[Information shown]:
┌──

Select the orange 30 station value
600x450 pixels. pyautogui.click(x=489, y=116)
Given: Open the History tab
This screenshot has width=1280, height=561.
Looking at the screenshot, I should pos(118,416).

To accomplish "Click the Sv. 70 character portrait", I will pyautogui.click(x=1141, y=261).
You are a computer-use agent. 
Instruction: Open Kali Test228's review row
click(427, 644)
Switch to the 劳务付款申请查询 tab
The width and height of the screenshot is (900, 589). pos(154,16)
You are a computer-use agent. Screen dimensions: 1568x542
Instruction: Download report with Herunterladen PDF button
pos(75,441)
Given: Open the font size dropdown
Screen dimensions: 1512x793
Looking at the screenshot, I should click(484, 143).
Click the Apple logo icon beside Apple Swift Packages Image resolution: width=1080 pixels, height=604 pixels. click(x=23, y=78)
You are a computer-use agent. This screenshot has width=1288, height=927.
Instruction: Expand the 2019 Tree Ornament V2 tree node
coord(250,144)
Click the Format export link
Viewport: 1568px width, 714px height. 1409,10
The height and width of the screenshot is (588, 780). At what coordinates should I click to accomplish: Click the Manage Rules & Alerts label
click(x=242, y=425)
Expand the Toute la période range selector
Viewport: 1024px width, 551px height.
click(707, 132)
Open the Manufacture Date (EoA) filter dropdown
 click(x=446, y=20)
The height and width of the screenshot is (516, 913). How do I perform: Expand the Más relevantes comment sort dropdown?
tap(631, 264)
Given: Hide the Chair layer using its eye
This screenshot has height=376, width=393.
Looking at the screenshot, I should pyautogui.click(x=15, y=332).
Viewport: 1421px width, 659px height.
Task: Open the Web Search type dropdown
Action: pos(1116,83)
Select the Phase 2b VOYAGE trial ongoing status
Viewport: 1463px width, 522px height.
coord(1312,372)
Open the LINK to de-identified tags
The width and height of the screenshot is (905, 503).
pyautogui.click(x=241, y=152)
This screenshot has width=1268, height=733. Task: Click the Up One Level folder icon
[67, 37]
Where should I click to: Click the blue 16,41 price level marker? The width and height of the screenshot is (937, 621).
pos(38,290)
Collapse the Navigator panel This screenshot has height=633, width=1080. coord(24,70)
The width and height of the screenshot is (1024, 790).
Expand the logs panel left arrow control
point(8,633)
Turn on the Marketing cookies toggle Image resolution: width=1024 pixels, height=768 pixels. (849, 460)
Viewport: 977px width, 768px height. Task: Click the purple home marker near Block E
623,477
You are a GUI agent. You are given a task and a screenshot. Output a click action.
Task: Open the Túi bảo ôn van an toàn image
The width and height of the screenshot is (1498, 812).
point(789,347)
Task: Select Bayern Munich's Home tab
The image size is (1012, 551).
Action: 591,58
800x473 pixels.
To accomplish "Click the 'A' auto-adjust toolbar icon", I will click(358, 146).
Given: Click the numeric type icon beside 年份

└──

[Exercise objective]:
From the line holding "Viewport: 977px width, 768px" to the last line of the records, quote each line exactly and add nothing.

[Result of this exercise]:
Viewport: 977px width, 768px height. Task: Click the purple home marker near Block E
623,477
You are a GUI agent. You are given a task and a screenshot. Output a click action.
Task: Open the Túi bảo ôn van an toàn image
The width and height of the screenshot is (1498, 812).
point(789,347)
Task: Select Bayern Munich's Home tab
The image size is (1012, 551).
Action: 591,58
800x473 pixels.
To accomplish "Click the 'A' auto-adjust toolbar icon", I will click(358, 146).
Given: Click the numeric type icon beside 年份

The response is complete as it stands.